Is the concept of the Objective-C categories in anyway similar to the concept of mixins? If so: what are the similarities? In not: what are the differences?
To the best of my understanding:
To be clear the answer is NO - they are not the same.
The differences are outlined by John Calsbeek in the accepted answer, but I would say the key difference is the one where mixins can be used in different classes, whereas categories always extend exactly one class - which they declare in their definition.
This is the key difference because it means the use cases for these two features are utterly different. Another way of looking at it is that, if you're coming from Ruby to Objective-C and missing your mixins, you won't find any joy with categories.
The use case for mixins is that you have some code - methods and instance variables - that you want to reuse in several classes that don't have a common superclass. You can't do that with categories.
Mixins are effectively "multiple-inheritance" of the type you don't find in Objective-C. The closest thing in objective-c is protocols, just as the closest thing Java is interfaces, but they have neither instance variables nor method bodies (in objective-C or java).
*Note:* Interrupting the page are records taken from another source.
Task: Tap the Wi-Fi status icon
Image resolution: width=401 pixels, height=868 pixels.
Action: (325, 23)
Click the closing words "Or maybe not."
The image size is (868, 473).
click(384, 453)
So you're generally left with creating helper classes or putting code in superclasses.
The use case for objective-c categories is that you want to add methods to an existing class - even a system or library class.
I would say that mixins are more powerful, but since it's an apples-to-oranges comparison, it would be pointless.
To be accurate:
the Ruby equivalent of Categories, is to simply reopen the class you want to extend and extend it. (You can do that anywhere in Ruby, and it's effectively identical to Categories)
I'm not sure what the objective-c equivalent to Mixins is though - anyone?
[Update] A bit more searching, and no there isn't an equivalent of Mixins in Objective-C, but the enterprising Vladimir Mitrovic has created a library that effectively does it. https://github.com/vl4dimir/ObjectiveMixin
I'm in two minds as to whether to use it or not: sometimes if the language you're using doesn't support something, it's easier to work with it rather than fight it or try to import your favourite features from other languages. ("If you can't be with the programming language you love, love the one you're with").
Then again, perhaps that's just a bit to snooty of me. The whole Aspect Oriented Programming movement has been glomming features onto Java for years (but never gaining much traction, I might add, outside of JBoss). Anyway, Vladimir gets extra kudos for using Ninja Turtles in his example.
On another side node: as a relative objective-c noob, it seems to me that categories are way overused in sample code I find all over the web. It seems common practice to add static helper methods to system classes with categories, when it would be just as easy to create a helper class to house those methods in your project, with less risk of them breaking when the system class is updated or you import someone else's library with their own such categories. A common example is adding new static color methods to UIColor. Why not just add them to a local class?
The one really good use I've seen for categories is adding methods, not to system classes, but to generated classes. So when you generate classes from your core-data object model, and you want to add new constructors or other methods that really do belong in the model class, you can do it with categories, allowing you to safely regenerate the model class if you change your model, without losing your work.
In summary: - forget about categories as a solution for mixins - categories are good for core-data but overused and overrated otherwise
Categories are defined for a particular class, as far as I know, you can't create a category and add the methods it implements to several classes.
With a mixin, you might derive a new class from your base and the mixin, then instantiate this new class to take advantage of it.
With a category, you are effectively adding directly the base class, so that all instances of that base have access to the functionality provided by the category.